* _GIVEN REQUEST_: Return all of the records below verbatim, with every line kept as it is.
**** ENTRIES PROVIDED
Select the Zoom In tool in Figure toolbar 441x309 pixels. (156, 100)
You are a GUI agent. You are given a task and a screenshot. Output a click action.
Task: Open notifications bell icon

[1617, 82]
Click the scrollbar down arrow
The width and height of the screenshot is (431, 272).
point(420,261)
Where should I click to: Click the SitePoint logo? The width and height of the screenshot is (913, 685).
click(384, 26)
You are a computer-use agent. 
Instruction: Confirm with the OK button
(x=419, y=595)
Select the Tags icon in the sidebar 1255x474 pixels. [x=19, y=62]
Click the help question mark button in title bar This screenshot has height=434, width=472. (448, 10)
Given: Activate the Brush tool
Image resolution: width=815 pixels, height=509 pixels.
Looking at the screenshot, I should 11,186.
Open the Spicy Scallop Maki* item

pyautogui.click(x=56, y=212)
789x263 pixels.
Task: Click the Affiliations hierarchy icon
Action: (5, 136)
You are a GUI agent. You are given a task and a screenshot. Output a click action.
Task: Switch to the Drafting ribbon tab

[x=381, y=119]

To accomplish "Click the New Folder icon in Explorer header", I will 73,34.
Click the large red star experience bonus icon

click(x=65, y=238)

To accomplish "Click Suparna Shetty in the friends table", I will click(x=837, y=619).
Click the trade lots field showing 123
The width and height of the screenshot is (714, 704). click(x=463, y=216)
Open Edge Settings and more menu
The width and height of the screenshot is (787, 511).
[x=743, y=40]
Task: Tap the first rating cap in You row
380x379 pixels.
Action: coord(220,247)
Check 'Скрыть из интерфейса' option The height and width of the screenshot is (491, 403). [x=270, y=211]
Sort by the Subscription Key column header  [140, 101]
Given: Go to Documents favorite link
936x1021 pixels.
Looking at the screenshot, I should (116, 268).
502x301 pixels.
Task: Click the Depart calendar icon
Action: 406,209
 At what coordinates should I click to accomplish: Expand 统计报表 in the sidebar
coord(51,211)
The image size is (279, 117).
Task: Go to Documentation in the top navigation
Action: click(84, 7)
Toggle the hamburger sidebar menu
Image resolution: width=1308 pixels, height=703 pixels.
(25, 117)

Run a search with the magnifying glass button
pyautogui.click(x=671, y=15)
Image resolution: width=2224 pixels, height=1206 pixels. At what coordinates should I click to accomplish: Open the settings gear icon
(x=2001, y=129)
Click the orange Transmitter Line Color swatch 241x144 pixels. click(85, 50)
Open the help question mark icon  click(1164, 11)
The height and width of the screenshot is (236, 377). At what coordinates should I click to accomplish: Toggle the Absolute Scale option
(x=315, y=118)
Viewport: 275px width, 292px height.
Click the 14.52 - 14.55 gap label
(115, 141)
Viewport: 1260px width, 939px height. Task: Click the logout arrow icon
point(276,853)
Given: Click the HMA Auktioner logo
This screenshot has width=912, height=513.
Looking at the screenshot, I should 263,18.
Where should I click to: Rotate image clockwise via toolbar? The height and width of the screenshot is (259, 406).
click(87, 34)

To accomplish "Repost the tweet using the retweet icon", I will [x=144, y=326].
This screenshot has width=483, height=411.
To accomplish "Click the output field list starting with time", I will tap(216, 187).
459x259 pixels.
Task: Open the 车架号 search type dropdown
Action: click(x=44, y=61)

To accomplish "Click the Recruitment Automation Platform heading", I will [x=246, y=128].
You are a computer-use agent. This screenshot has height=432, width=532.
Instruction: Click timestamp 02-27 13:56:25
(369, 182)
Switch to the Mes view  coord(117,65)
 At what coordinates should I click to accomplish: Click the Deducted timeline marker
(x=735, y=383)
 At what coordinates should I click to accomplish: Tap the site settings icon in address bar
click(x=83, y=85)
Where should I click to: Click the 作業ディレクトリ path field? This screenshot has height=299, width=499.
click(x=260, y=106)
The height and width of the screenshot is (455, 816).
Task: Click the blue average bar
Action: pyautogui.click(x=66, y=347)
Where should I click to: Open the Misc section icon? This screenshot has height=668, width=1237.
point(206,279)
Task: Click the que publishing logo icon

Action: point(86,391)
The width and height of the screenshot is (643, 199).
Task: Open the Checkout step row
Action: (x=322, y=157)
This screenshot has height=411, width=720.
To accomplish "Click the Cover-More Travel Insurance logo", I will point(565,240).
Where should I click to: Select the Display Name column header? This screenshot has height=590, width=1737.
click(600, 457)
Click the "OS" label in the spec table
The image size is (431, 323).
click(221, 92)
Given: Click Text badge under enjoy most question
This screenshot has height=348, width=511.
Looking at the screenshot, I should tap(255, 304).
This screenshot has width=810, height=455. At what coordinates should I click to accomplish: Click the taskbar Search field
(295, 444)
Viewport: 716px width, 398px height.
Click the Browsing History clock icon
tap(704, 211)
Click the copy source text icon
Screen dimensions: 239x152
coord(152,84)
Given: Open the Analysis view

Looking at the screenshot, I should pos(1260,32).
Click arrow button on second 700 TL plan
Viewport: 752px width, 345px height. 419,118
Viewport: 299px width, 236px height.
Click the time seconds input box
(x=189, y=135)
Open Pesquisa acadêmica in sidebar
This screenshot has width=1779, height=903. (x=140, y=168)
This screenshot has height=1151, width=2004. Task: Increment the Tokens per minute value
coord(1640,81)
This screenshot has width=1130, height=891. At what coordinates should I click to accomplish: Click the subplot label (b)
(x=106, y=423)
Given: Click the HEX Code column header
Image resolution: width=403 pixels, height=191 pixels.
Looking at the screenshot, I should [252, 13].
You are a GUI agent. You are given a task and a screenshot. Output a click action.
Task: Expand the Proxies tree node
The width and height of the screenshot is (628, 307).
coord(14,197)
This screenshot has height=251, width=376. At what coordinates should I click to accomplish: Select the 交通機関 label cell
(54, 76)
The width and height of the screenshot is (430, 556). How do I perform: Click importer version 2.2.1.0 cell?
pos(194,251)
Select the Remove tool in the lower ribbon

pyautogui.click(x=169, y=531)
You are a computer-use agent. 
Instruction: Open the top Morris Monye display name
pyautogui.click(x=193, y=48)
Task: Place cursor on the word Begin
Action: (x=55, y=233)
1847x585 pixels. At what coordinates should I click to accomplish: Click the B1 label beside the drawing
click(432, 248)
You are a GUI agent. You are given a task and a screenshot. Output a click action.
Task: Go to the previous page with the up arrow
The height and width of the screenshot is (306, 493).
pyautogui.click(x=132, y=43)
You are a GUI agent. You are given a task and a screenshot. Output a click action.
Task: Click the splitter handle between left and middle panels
********
* _RESULT_:
Select the Zoom In tool in Figure toolbar 441x309 pixels. (156, 100)
You are a GUI agent. You are given a task and a screenshot. Output a click action.
Task: Open notifications bell icon

[1617, 82]
Click the scrollbar down arrow
The width and height of the screenshot is (431, 272).
point(420,261)
Where should I click to: Click the SitePoint logo? The width and height of the screenshot is (913, 685).
click(384, 26)
You are a computer-use agent. 
Instruction: Confirm with the OK button
(x=419, y=595)
Select the Tags icon in the sidebar 1255x474 pixels. [x=19, y=62]
Click the help question mark button in title bar This screenshot has height=434, width=472. (448, 10)
Given: Activate the Brush tool
Image resolution: width=815 pixels, height=509 pixels.
Looking at the screenshot, I should 11,186.
Open the Spicy Scallop Maki* item

pyautogui.click(x=56, y=212)
789x263 pixels.
Task: Click the Affiliations hierarchy icon
Action: (5, 136)
You are a GUI agent. You are given a task and a screenshot. Output a click action.
Task: Switch to the Drafting ribbon tab

[x=381, y=119]

To accomplish "Click the New Folder icon in Explorer header", I will 73,34.
Click the large red star experience bonus icon

click(x=65, y=238)

To accomplish "Click Suparna Shetty in the friends table", I will click(x=837, y=619).
Click the trade lots field showing 123
The width and height of the screenshot is (714, 704). click(x=463, y=216)
Open Edge Settings and more menu
The width and height of the screenshot is (787, 511).
[x=743, y=40]
Task: Tap the first rating cap in You row
380x379 pixels.
Action: coord(220,247)
Check 'Скрыть из интерфейса' option The height and width of the screenshot is (491, 403). [x=270, y=211]
Sort by the Subscription Key column header  [140, 101]
Given: Go to Documents favorite link
936x1021 pixels.
Looking at the screenshot, I should (116, 268).
502x301 pixels.
Task: Click the Depart calendar icon
Action: 406,209
 At what coordinates should I click to accomplish: Expand 统计报表 in the sidebar
coord(51,211)
The image size is (279, 117).
Task: Go to Documentation in the top navigation
Action: click(84, 7)
Toggle the hamburger sidebar menu
Image resolution: width=1308 pixels, height=703 pixels.
(25, 117)

Run a search with the magnifying glass button
pyautogui.click(x=671, y=15)
Image resolution: width=2224 pixels, height=1206 pixels. At what coordinates should I click to accomplish: Open the settings gear icon
(x=2001, y=129)
Click the orange Transmitter Line Color swatch 241x144 pixels. click(85, 50)
Open the help question mark icon  click(1164, 11)
The height and width of the screenshot is (236, 377). At what coordinates should I click to accomplish: Toggle the Absolute Scale option
(x=315, y=118)
Viewport: 275px width, 292px height.
Click the 14.52 - 14.55 gap label
(115, 141)
Viewport: 1260px width, 939px height. Task: Click the logout arrow icon
point(276,853)
Given: Click the HMA Auktioner logo
This screenshot has width=912, height=513.
Looking at the screenshot, I should 263,18.
Where should I click to: Rotate image clockwise via toolbar? The height and width of the screenshot is (259, 406).
click(87, 34)

To accomplish "Repost the tweet using the retweet icon", I will [x=144, y=326].
This screenshot has width=483, height=411.
To accomplish "Click the output field list starting with time", I will tap(216, 187).
459x259 pixels.
Task: Open the 车架号 search type dropdown
Action: click(x=44, y=61)

To accomplish "Click the Recruitment Automation Platform heading", I will [x=246, y=128].
You are a computer-use agent. This screenshot has height=432, width=532.
Instruction: Click timestamp 02-27 13:56:25
(369, 182)
Switch to the Mes view  coord(117,65)
 At what coordinates should I click to accomplish: Click the Deducted timeline marker
(x=735, y=383)
 At what coordinates should I click to accomplish: Tap the site settings icon in address bar
click(x=83, y=85)
Where should I click to: Click the 作業ディレクトリ path field? This screenshot has height=299, width=499.
click(x=260, y=106)
The height and width of the screenshot is (455, 816).
Task: Click the blue average bar
Action: pyautogui.click(x=66, y=347)
Where should I click to: Open the Misc section icon? This screenshot has height=668, width=1237.
point(206,279)
Task: Click the que publishing logo icon

Action: point(86,391)
The width and height of the screenshot is (643, 199).
Task: Open the Checkout step row
Action: (x=322, y=157)
This screenshot has height=411, width=720.
To accomplish "Click the Cover-More Travel Insurance logo", I will point(565,240).
Where should I click to: Select the Display Name column header? This screenshot has height=590, width=1737.
click(600, 457)
Click the "OS" label in the spec table
The image size is (431, 323).
click(221, 92)
Given: Click Text badge under enjoy most question
This screenshot has height=348, width=511.
Looking at the screenshot, I should tap(255, 304).
This screenshot has width=810, height=455. At what coordinates should I click to accomplish: Click the taskbar Search field
(295, 444)
Viewport: 716px width, 398px height.
Click the Browsing History clock icon
tap(704, 211)
Click the copy source text icon
Screen dimensions: 239x152
coord(152,84)
Given: Open the Analysis view

Looking at the screenshot, I should pos(1260,32).
Click arrow button on second 700 TL plan
Viewport: 752px width, 345px height. 419,118
Viewport: 299px width, 236px height.
Click the time seconds input box
(x=189, y=135)
Open Pesquisa acadêmica in sidebar
This screenshot has width=1779, height=903. (x=140, y=168)
This screenshot has height=1151, width=2004. Task: Increment the Tokens per minute value
coord(1640,81)
This screenshot has width=1130, height=891. At what coordinates should I click to accomplish: Click the subplot label (b)
(x=106, y=423)
Given: Click the HEX Code column header
Image resolution: width=403 pixels, height=191 pixels.
Looking at the screenshot, I should [252, 13].
You are a GUI agent. You are given a task and a screenshot. Output a click action.
Task: Expand the Proxies tree node
The width and height of the screenshot is (628, 307).
coord(14,197)
This screenshot has height=251, width=376. At what coordinates should I click to accomplish: Select the 交通機関 label cell
(54, 76)
The width and height of the screenshot is (430, 556). How do I perform: Click importer version 2.2.1.0 cell?
pos(194,251)
Select the Remove tool in the lower ribbon

pyautogui.click(x=169, y=531)
You are a computer-use agent. 
Instruction: Open the top Morris Monye display name
pyautogui.click(x=193, y=48)
Task: Place cursor on the word Begin
Action: (x=55, y=233)
1847x585 pixels. At what coordinates should I click to accomplish: Click the B1 label beside the drawing
click(432, 248)
You are a GUI agent. You are given a task and a screenshot. Output a click action.
Task: Go to the previous page with the up arrow
The height and width of the screenshot is (306, 493).
pyautogui.click(x=132, y=43)
You are a GUI agent. You are given a task and a screenshot. Output a click action.
Task: Click the splitter handle between left and middle panels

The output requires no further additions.